La Escultura en los diferentes períodos
Tercera Dinastía
Escultura del Faraón Zoser
Lo novedoso de ella es su identidad, propia de un retrato, con sus pómulos salientes y su boca fruncida, rasgos que dan la pauta a los retratos de su tiempo.


Rahotep y su esposa Nofret 2630 - El Cairo


Esculturas de piedra caliza pintada.  La pareja debe su naturalidad a lo vívido de los colores.  Técnica utilizada, pero esta es una de las pocas que se ha conservado intacta.   Los ojos son incrustaciones de cuarzo brillante.

Cuarta Dinastía
 Triada de Micerinos, Hathor  y el nomos de Hare


Sirve de modelo para estatuas emparejadas tanto particulares como reales.  Primer ejemplo del faraón en compañía de deidades


Micerino y la reina, su esposa, 2470 a.C.


Imagen frontal de la pareja en una actitud de firme serenidad. Sin llegar a la realidad pura, pero si a una gran expresión debido a la sublimación y la síntesis de la forma. 
Micerino - vigor muscular retenido, insinuándolo en una sutil tensión de piernas y brazos y la quieta vigorosidad del torso.  
 La reina - la suavidad de la forma nos entrega gran sensualidad que se acentúa en sus finos rasgos. Están también insinuados de manera precisa los pechos y el vientre. - desplazamiento del pie izquierdo hacia adelante. (Dinamismo)


El Escriba Sentado, (2400 a.C.) Sakkara


Esta escultura nos muestra una síntesis de la forma que nos sugiere de manera precisa la realidad sin llegar a lo excesivo, de ahí se deriva su bella fuerza expresiva. Esta fuerza enaltece en una simple actitud, una labor muy importante como es la de escribano.

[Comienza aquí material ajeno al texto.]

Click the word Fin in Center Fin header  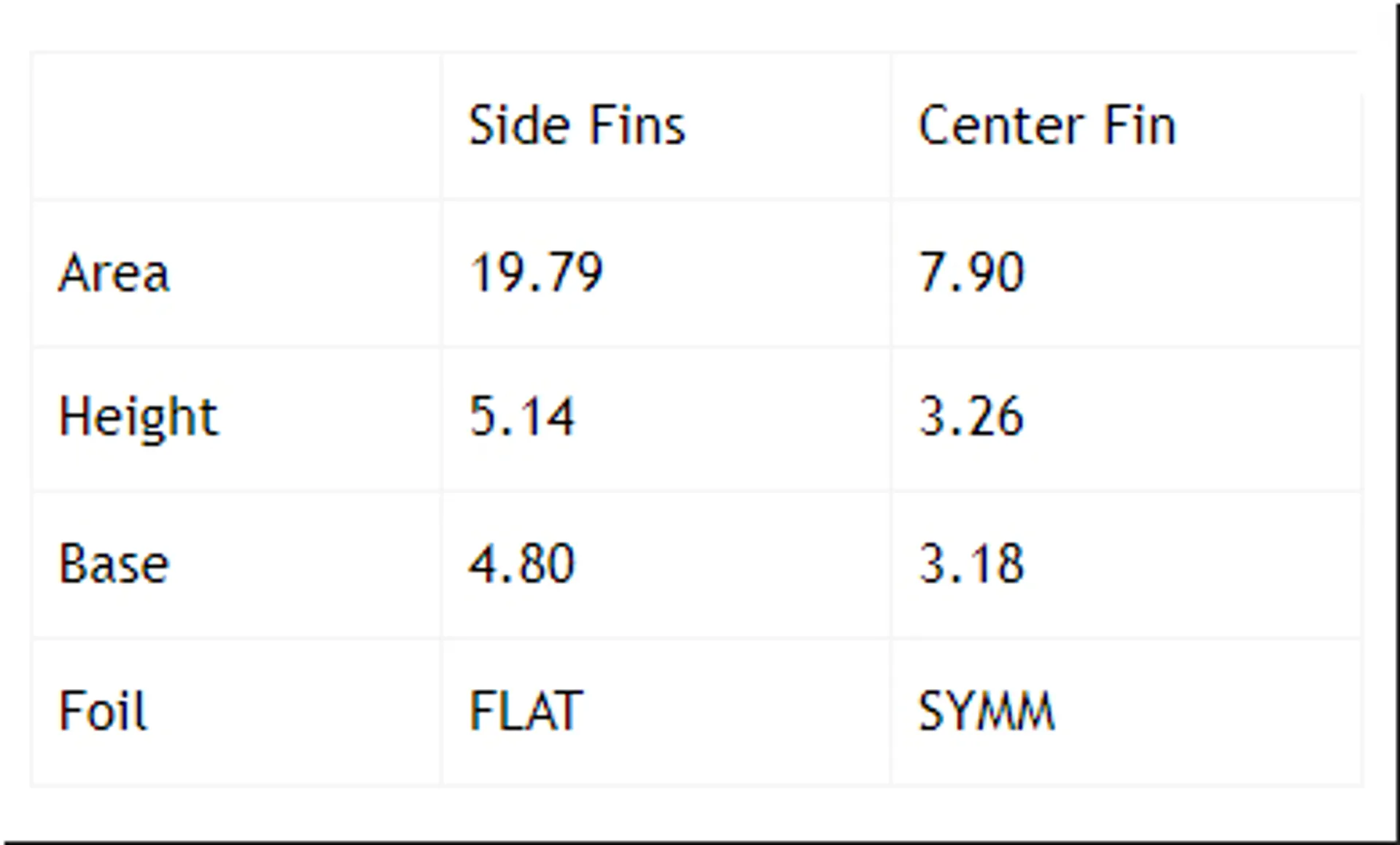1140,125
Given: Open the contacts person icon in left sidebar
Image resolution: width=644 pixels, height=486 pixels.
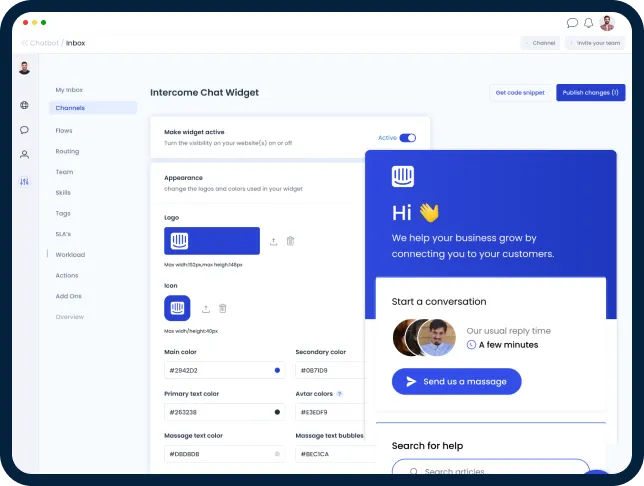Looking at the screenshot, I should coord(24,155).
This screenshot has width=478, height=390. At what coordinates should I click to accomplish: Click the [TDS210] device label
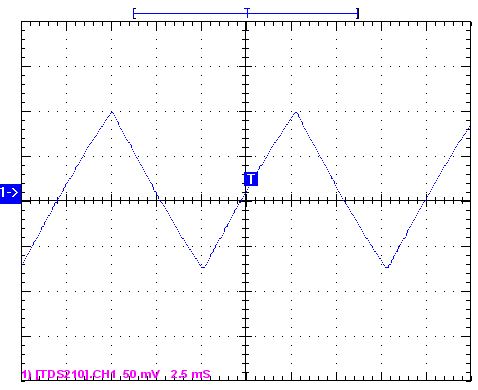62,375
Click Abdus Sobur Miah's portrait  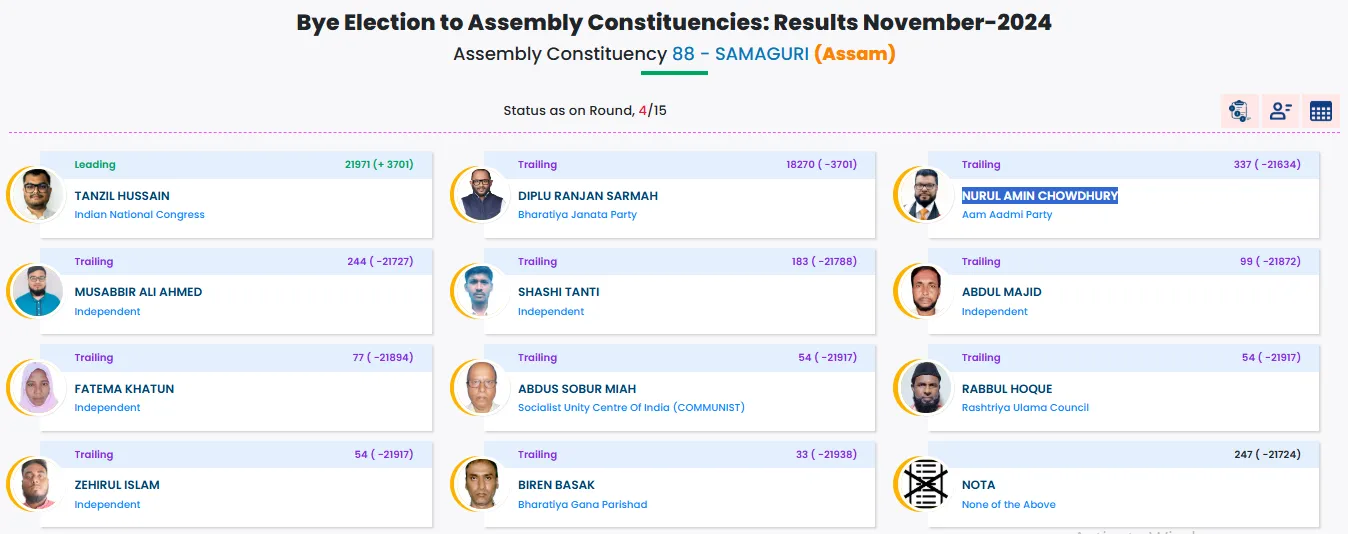[x=483, y=388]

El personaje, de postura plácida y de lacia anatomía varonil, no presenta el vigor muscular de la juventud, pero si acentúa la dignidad de su cargo, en la viva expresión de su rostro armónicamente proporcionado. 
Imperio Medio   (2134-1785) 
Período Tebano


Portadores de ofrendas 1900 a.C.


Modelos escultóricos en madera pintada

Sesostris III


Retrato escultórico que nos muestra un realismo sicológico que le infiere una visión interior.


Imperio Nuevo   (1580-1085)
Período Saíta
La Reina Nefertiti 1360 a.C.


Suaves rasgos de anatomía facial, los cuales detienen un instante su belleza, otorgando un mayor dinamismo y naturalidad a la figura.

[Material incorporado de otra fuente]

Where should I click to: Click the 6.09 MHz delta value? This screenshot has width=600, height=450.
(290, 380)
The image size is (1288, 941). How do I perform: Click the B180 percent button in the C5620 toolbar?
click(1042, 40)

El rostro de Tut - ankh - amón en su sarcófago de oro


Laboriosamente trabajado,  que por un lado muestra una composición expresiva y por otro un virtuosismo orfebre


Escultura del faraón Ramsés II 1278 a.C.


Escultura colosal de granito negro en la que aparece vestido a la moda de su tiempo con un cetro en forma de cayado.  Con figuras diminutas representando a la reina Nefertari y a su hijo el príncipe Amenhirkopshef a cada lado del trono de Karnak

Relieve y pintura egipcios 
Existe una cercana relación entre el relieve y la pintura egipcia. Tienen estas dos manifestaciones una serie de características comunes en su temática y en los canones establecidos. El dinamismo del relieve y de la pintura se contrapone con el hieratismo de la escultura. La decoración de los muros de los templos y los palacios está configurada tanto de relieves como de pinturas. El tratamiento de la pintura se asemeja mucho al relieve porque el dibujo del contorno se talla en la roca, luego se pinta.  Ambas son representaciónes de la vida cotidiana, y están tallados en las tumbas. En estas representaciones siempre suele haber referencias al Nilo. Son alegorías a la vida del difunto que está en la tumba, que narran su existencia en la tierra. Se representan en registros paralelos y sin interrupción de escenas. La separación de registros se hace siempre con líneas simples. Hay una jerarquización por tamaños; Tienen inscripciones, que pueden ser conmemorativas, especialmente en las escenas alegóricas.
Técnica del Relieve 
El relieve en general suele ser bajorrelieve. Al principio en dos planos , y luego en el Imperio Medio y Nuevo fundamentalmente se transforma en un hueco relieve. Sobretodo en los que están en el exterior de los templos o tumbas, debido a que esta técnica permite que la luz solar destaque los contornos del relieve.